On Wednesday, the FDA identified the contaminant as a chemically-treated version of a common dietary supplement not approved for use in prescription drugs.

Investigators are still trying to confirm whether the chemical - over-sulfated chondroitin sulfate - caused the severe allergic reactions. They are also probing whether the chemical was used deliberately as a way to make more money. The scare has renewed criticism of FDA inspections and Chinese products.

Heparin's main ingredient comes from pig intestines. China is the world's leading provider of the raw materials, though a virus reduced the number of pigs last year, depleting supplies. Scientific Protein Laboratories made the ingredient at a plant in eastern China that the company partly owned.

On Thursday, China ordered Heparin producers to get their raw materials only from registered suppliers and directed those 23 suppliers to test their products for contamination, the official news agency said.

The Xinhua News Agency reported that Chinese drug regulators told Heparin makers to follow approved manufacturing techniques. Regulators also required Heparin makers and exporters to look for signs of side effects among users of their products, issuing recalls if they found anything.
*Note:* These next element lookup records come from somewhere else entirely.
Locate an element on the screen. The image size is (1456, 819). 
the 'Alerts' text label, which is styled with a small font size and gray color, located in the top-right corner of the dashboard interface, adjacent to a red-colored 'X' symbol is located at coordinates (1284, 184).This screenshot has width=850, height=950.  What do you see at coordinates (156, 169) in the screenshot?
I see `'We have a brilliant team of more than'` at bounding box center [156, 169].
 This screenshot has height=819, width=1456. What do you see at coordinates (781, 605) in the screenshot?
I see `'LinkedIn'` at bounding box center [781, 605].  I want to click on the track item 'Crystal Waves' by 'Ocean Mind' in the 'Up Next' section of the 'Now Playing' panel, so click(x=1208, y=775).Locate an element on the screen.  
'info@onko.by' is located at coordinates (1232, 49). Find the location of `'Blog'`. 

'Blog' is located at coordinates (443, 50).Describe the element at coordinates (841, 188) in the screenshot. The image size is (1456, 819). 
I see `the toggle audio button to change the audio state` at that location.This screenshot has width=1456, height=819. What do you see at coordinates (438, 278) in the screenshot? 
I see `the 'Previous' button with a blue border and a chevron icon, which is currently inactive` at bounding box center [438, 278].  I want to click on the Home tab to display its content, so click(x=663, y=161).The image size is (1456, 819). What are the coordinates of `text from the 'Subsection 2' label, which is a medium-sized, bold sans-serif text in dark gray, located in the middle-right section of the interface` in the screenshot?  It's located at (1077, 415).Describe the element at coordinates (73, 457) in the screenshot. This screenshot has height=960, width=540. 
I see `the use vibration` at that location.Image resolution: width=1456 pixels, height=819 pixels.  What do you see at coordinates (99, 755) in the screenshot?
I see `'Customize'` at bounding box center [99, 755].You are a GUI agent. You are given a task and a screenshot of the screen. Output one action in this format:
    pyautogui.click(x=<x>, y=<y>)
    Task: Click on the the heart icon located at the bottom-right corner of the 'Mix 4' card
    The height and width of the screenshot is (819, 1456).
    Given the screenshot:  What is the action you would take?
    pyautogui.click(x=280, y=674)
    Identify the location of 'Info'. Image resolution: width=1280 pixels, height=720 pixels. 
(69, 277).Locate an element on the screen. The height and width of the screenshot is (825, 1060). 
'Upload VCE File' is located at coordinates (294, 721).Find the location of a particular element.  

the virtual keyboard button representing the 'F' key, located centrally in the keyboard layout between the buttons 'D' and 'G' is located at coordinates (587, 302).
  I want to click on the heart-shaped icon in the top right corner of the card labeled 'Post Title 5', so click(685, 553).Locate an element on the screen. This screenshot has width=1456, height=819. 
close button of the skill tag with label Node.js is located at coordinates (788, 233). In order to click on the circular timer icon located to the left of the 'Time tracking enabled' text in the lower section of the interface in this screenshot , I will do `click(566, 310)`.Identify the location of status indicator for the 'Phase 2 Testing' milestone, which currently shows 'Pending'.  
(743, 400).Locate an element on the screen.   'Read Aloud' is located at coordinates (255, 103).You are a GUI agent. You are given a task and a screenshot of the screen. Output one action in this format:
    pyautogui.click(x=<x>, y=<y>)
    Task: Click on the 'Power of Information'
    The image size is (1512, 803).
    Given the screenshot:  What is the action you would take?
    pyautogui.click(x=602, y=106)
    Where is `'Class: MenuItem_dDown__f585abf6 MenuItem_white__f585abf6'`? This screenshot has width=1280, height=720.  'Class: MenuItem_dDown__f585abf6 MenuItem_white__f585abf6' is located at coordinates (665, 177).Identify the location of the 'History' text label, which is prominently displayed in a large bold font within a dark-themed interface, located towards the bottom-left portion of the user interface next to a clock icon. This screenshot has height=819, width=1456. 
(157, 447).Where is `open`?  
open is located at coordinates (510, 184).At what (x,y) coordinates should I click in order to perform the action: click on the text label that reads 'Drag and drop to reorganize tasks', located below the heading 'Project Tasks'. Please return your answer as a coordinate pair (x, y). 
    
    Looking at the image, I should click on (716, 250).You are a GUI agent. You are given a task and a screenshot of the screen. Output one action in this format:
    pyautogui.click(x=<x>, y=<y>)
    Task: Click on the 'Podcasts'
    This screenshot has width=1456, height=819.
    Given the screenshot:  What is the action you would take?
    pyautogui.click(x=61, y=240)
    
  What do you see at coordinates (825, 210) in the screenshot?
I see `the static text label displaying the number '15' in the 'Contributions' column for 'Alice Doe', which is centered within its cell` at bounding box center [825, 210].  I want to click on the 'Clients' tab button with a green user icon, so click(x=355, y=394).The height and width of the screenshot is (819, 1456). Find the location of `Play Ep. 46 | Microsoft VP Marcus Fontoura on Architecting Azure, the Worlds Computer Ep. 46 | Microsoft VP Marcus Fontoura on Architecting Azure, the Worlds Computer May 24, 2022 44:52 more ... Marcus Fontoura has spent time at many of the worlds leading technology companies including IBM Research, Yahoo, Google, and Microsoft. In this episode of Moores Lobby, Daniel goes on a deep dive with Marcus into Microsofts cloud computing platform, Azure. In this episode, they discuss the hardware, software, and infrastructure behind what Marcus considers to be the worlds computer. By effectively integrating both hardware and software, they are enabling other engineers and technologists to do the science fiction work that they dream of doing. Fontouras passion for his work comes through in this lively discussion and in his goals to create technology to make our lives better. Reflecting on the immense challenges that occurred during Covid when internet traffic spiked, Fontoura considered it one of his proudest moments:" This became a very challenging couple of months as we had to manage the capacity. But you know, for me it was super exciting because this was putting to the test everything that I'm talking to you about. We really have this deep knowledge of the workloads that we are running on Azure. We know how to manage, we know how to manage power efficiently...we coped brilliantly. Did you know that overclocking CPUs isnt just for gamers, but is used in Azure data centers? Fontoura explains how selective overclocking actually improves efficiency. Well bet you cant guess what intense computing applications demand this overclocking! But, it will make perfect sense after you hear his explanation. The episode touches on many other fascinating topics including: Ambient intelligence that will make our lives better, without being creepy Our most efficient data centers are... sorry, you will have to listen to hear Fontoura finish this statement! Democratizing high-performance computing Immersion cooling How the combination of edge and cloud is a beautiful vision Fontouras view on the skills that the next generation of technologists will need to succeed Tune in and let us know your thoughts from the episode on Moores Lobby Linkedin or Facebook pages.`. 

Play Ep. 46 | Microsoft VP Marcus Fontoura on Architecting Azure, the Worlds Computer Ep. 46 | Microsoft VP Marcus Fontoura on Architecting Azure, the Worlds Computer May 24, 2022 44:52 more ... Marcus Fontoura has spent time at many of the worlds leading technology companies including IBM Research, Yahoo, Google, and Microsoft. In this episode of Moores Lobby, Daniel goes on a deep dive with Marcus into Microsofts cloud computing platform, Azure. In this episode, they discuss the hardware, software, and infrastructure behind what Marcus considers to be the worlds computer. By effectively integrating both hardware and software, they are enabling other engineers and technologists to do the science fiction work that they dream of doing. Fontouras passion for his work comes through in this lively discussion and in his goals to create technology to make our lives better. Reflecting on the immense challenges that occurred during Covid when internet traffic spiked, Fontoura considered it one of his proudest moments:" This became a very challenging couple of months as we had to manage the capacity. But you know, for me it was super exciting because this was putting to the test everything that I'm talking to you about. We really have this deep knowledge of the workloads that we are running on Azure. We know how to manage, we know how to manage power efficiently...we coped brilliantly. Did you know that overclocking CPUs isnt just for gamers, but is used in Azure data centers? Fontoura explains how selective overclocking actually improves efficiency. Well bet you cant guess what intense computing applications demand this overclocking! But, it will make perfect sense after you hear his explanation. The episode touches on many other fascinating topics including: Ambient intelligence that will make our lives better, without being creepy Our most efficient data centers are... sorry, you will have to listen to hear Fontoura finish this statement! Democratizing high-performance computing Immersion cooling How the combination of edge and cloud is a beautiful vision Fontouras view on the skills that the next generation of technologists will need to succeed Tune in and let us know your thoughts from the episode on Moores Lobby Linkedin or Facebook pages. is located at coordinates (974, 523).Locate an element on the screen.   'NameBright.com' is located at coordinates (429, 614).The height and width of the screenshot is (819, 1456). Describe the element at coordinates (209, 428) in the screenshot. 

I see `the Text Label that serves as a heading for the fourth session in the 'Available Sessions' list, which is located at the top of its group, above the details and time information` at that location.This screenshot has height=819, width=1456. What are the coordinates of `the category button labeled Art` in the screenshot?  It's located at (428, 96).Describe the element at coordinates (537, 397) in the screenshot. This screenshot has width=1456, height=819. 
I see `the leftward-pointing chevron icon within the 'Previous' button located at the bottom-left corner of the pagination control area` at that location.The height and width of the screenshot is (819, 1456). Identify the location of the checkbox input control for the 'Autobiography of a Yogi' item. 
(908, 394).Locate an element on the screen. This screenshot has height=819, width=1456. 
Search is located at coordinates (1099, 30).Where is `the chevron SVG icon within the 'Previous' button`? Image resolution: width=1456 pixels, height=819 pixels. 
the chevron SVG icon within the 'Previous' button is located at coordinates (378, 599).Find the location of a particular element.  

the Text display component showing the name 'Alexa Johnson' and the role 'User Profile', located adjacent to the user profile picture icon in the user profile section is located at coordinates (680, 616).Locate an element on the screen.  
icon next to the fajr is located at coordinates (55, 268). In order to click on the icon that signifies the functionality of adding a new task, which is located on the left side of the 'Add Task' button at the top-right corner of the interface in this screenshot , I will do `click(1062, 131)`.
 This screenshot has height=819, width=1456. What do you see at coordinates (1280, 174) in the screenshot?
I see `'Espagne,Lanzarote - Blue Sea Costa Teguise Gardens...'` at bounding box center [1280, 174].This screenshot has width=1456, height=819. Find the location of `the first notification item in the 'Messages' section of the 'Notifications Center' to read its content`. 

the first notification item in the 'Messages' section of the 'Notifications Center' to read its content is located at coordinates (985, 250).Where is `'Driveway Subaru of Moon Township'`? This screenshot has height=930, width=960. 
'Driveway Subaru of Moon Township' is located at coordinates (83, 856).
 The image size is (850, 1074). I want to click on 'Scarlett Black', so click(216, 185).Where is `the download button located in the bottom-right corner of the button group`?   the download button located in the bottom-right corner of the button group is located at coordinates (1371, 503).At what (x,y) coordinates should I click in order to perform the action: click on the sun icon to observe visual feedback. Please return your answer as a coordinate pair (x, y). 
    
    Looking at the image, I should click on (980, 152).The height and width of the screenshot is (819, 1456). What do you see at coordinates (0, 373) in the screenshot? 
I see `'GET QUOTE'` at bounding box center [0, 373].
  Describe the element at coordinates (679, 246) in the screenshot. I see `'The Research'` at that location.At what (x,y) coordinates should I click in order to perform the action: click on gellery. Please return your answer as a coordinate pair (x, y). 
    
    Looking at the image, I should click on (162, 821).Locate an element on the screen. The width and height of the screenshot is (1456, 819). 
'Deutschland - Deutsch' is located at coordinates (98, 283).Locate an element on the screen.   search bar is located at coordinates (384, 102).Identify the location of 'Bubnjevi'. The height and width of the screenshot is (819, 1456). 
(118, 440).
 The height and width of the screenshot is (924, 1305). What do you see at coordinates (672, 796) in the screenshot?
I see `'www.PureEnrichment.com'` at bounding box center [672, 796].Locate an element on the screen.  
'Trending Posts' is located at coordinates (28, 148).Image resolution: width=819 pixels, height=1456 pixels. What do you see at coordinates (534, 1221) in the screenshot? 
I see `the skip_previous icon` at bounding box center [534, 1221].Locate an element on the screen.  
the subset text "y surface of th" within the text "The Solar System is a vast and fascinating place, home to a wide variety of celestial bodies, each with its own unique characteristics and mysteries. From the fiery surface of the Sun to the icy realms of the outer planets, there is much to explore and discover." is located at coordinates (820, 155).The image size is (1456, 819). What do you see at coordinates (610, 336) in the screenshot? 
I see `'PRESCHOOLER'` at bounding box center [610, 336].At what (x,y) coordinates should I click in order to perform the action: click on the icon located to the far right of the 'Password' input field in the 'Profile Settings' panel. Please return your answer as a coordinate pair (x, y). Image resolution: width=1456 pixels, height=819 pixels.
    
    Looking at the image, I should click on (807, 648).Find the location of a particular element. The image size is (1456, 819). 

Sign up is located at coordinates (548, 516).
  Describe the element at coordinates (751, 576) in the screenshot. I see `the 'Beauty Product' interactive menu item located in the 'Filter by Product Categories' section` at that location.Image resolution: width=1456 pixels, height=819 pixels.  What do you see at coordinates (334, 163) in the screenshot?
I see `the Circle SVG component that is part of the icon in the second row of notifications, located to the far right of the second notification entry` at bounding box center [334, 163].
Regulators directed local inspectors to step up monitoring, the wire service said.

China's drug regulators had resisted taking action, saying American importers and regulators were responsible for assuring the quality of shipments. Yet the culpability of Chinese suppliers has appeared more and more likely, and the scare has exacerbated U.S. fears about importing goods from China.

Also on Thursday, China's Ministry of Commerce expressed concern about the contamination and ordered exporters to test Heparin products more closely, the Xinhua News Agency said.